On the following day, July 30, at 10:00, the funeral cortege of the three fighters proceeded towards the graveyard in Safed Old Jewish Cemetery in a convoy led by a military vehicle followed by a family car and the "chevra kadisha". Nakar was first to be buried followed by Weiss and Haviv. The shock among Jewish communities in Mandatory Palestine was deep at the time, coming as it did on top of the SS Exodus incident.

Charlton resigned as manager of the Acre Prison on the same day. It is known that he refused to execute the men personally and a replacement had to be brought in.

On July 30, the Irgun carried out its threat to kill the two British sergeants it had kidnapped earlier. The soldiers were hanged and their bodies booby-trapped and left in a grove near Netanya. This operation shocked Britain, despite the explicit threat beforehand, and brought to an end hanging of Jews in the British Mandate of Palestine.
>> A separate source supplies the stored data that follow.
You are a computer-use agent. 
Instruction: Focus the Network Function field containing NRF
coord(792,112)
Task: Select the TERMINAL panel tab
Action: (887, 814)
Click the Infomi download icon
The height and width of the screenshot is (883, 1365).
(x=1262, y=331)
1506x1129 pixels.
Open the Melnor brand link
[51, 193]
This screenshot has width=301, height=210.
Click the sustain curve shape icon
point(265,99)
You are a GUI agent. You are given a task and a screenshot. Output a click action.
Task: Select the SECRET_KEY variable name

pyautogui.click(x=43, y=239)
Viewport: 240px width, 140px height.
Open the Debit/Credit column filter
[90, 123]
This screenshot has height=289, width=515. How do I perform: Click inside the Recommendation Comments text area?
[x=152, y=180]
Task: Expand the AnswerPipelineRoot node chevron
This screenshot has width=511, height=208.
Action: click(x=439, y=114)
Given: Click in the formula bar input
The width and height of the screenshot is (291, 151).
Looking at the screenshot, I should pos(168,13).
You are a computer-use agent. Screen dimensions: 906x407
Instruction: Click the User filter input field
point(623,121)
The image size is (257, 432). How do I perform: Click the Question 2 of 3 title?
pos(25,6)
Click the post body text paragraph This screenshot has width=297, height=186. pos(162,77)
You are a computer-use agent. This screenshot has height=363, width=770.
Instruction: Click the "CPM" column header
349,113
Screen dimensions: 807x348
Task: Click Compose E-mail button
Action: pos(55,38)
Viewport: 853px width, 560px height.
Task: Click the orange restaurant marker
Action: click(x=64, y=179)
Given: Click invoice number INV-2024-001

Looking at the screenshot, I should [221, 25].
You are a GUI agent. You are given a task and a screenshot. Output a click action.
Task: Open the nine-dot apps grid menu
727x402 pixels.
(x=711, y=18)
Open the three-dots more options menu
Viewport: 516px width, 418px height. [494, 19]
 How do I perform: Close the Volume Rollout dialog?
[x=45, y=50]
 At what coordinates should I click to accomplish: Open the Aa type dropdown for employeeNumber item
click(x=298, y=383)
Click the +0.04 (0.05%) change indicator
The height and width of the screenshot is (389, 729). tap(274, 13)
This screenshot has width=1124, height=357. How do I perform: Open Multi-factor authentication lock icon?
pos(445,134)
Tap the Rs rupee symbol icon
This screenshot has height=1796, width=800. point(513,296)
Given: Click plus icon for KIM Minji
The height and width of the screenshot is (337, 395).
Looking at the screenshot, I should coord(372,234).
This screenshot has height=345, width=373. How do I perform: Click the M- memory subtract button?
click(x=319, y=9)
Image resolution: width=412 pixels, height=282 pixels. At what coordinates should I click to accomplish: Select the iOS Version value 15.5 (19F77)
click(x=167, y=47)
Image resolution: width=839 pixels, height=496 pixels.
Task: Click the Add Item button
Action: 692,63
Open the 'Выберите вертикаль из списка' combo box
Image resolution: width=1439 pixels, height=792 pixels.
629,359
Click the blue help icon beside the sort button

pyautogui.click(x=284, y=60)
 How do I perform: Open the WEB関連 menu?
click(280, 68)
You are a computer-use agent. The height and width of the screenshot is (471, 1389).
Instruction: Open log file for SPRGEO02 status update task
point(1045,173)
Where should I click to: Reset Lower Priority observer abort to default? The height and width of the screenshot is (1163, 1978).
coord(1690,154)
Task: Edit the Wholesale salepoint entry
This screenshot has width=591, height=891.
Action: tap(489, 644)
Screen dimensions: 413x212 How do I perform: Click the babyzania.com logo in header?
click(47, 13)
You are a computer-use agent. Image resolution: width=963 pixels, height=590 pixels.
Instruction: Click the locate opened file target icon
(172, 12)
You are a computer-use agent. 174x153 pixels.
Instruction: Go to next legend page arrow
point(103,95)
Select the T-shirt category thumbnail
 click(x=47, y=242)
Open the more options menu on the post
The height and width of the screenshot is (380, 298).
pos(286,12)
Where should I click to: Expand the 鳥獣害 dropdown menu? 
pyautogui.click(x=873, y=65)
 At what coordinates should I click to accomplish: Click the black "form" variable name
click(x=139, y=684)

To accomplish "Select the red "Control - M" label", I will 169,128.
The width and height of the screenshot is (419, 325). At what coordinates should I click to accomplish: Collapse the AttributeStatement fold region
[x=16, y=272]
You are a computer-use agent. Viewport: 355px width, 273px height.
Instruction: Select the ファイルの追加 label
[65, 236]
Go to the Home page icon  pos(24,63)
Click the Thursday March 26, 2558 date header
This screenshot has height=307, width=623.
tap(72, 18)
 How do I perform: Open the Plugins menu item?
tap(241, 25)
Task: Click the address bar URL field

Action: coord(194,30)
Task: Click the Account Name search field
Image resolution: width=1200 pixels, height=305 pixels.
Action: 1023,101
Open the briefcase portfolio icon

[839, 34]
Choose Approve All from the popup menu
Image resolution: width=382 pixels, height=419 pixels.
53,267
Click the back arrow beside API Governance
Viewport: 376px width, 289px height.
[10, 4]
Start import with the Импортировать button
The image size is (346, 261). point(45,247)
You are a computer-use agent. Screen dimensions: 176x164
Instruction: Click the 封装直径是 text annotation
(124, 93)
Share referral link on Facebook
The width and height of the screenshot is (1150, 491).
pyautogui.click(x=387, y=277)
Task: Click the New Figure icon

Meir Nakar, Yaakov Weiss and Avshalom Haviv were the last to ascend the British gallows.

Today, Haviv, along with the other Olei Hagardom, is revered as a national hero in Israel. Streets have been named for him, and postage stamps bearing his image have been issued. The letters he wrote to his family and girlfriend Gila have since been compiled into a book titled Four Steps to the Gallows.